Approvals to participate because the interests were not significant

Three of the councillors had interests that we regarded as insignificant in terms of the Act. The test in the Act is that the financial interest is so remote or insignificant that it cannot reasonably be regarded as likely to influence the councillor's participation.

For the four councillors, the effects were predicted to be:

  • under $40;
  • between $50 and $300;
  • between $600 and $1,800; and
  • between $1,200 and $9,000.

We considered these effects against the total expenses of each person's businesses. Given that these were farming or rural businesses, the total outgoings were generally large.

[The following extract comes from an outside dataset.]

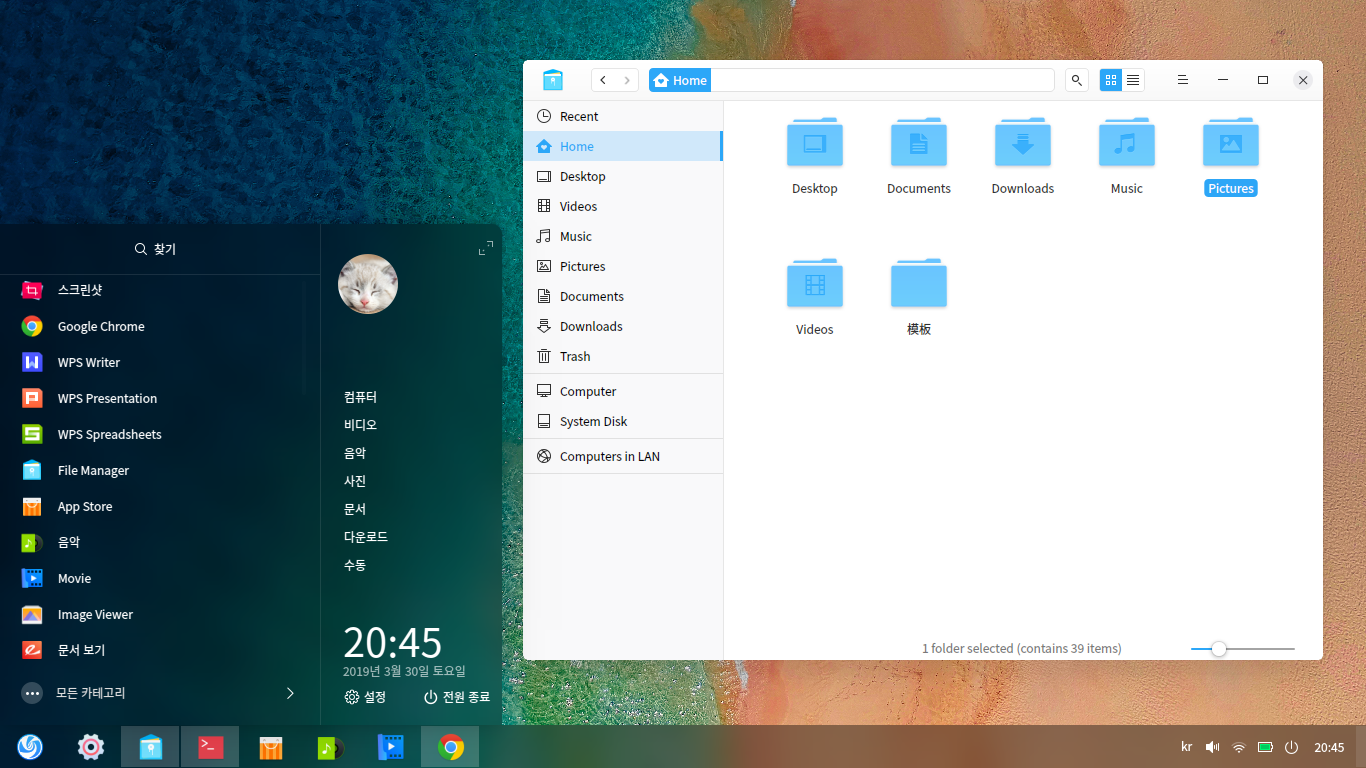Open the Downloads folder icon

tap(1022, 144)
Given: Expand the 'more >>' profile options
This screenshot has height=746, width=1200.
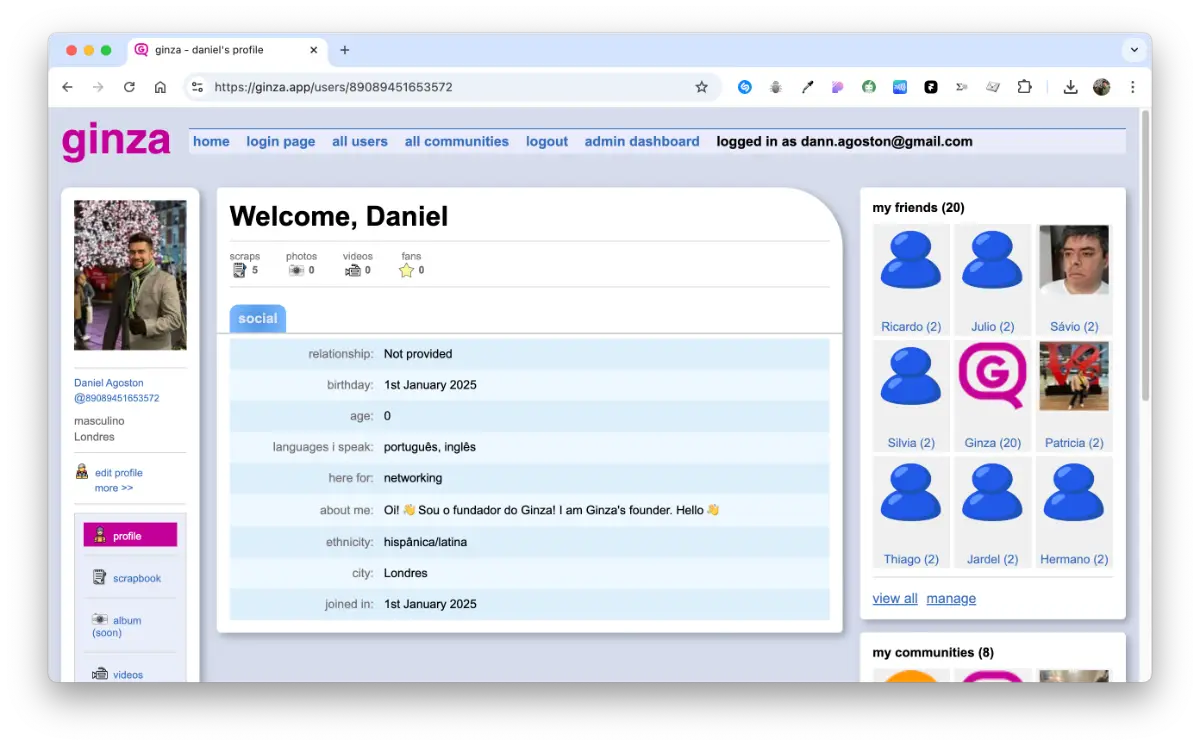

For the first three councillors, we concluded in each case that the effect was insignificant in the context of the individual's financial situation and could not reasonably be regarded as influencing the councillor's views. Therefore, we gave general approval for them to participate in all of the remaining decisions on this issue.

We decided that we could not give an approval under this provision for the fourth councillor. We regarded a potential charge of up to $9,000 as significant enough that it could reasonably be regarded as influencing her views.

Our decision on an application to participate on democratic grounds

We then considered whether to grant approval to the fourth councillor under section 6(4) of the Act. Under this provision, we can grant approval when we are satisfied that applying the prohibition would impede the transaction of business by the local authority or that participation would be in the interests of electors.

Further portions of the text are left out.